▶ _WHAT TO WORK ON_
[1] In the nurse tip on communication, what does the nurse do after seeing a doctor go into a patient's room?
[2] Continue the nurse tip on communication from its last sentence.

▶ _EXCERPT TO READ_
Start of Block

1st Year Nurse Tip 4: Communicate!

One thing that drives patient’s and their family members insane, is sitting in a hospital room for hours upon hours without a clue as to why they’re waiting. They just want to go home…well… some don’t, but most do. Every one minute, feels like one hour to these patient’s.

A a nurse, I’m aware of the basic plan for all of my patient’s prior to shift change. I arrive early to investigate the charts and figure out what’s going on, for those under my care. But, that means nothing to the patient or their family members if they aren’t also privy to this info. I know this sounds basic, but many nurses forget.

As I introduce myself to my patient’s during bedside rounds with the off going nurse, I make a habit of stating, “I’ll be your nurse for the day. I’ll keep you posted of the plan for the day and what the doctor’s are saying” And, I do just that. I review the plan with my patient’s. If I see a doc go into my patient’s room, I follow behind, to get the scoop and hear the plan. I communicate. I call family members to keep them posted. Wouldn’t you be anxious and worried if your father, sister, mother or nephew was sick in a hospital bed and you hadn’t a clue what was going on? How would it make you feel to receive a call from the nurse with an update, without you having to make the call?

End of Block

▶ _DATA SECTION_
Start of Block

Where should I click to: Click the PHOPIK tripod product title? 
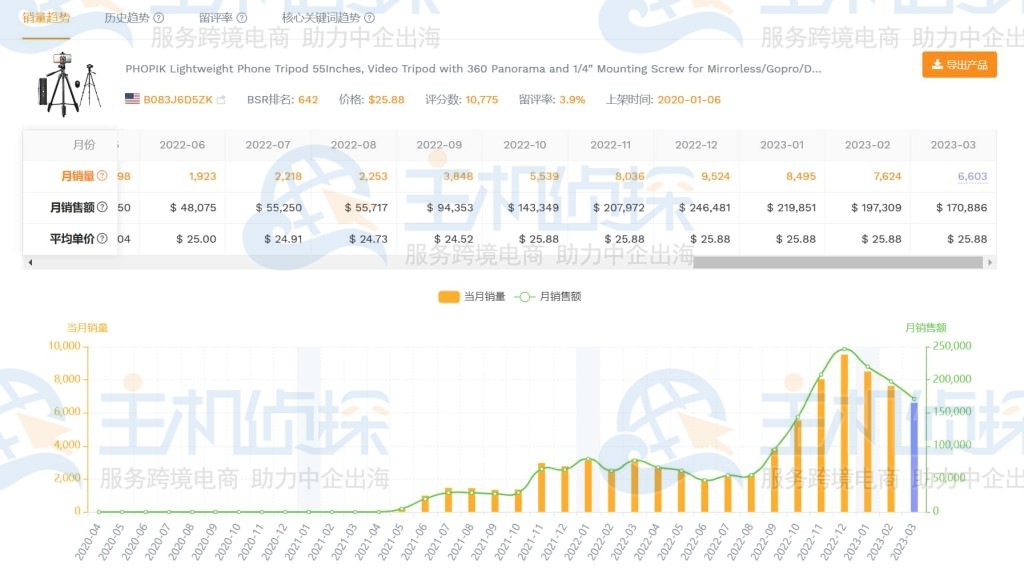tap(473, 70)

End of Block
Start of Block

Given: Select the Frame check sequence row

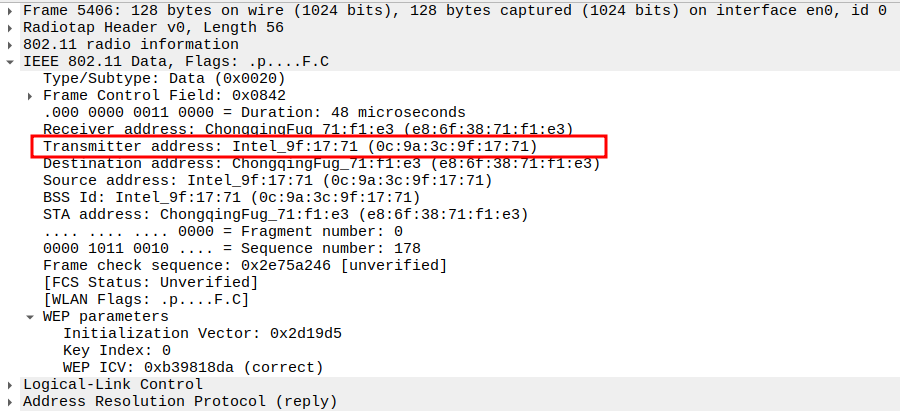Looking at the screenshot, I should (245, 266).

End of Block
Start of Block

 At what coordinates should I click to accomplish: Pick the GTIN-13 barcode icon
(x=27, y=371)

End of Block

▶ _ANSWER SET_
[1] The nurse follows the doctor in to get the scoop and hear the plan.

[2]
As my patient’s wife walked into the double room her husband occupied the other day, I watched a sour look slowly take over her face, as she passed the patient in the bed next to her husband’s. Her hubby’s roommate was loud, obnoxious and hadn’t heard of the phrase, “respect thy neighbor”. I could read her face from a mile away. She wasn’t happy. Before I could even introduce myself, she was asking me if her husband could be moved to a private room. I had no issues with that, and at once I placed myself in her shoes. If it were my husband, I’d want him in a private room too. Because there were a few empty beds on the floor, I was able to promptly move her sweetheart, and help them feel at ease. It was from that point on that my patient’s wife and I connected. She deals with anxiety over her husband’s health. She wasn’t dealing well with the reality of her husband’d serious illness, and the fact that he had reached the point of chronic renal failure, requiring dialysis. I could hear the fear in her voice. I cared for her husband the next day too. She called me at the most inopportune time during the next shift, but I promised her I’d call back. When I did call back, I spent 10/15 minutes reassuring her and giving her any updates I could give. I read her the doctor’s notes and plans. That’s all she needed. She needed to know she could reach me. Communication is all it takes to ease the nerves of the “over involved” family members.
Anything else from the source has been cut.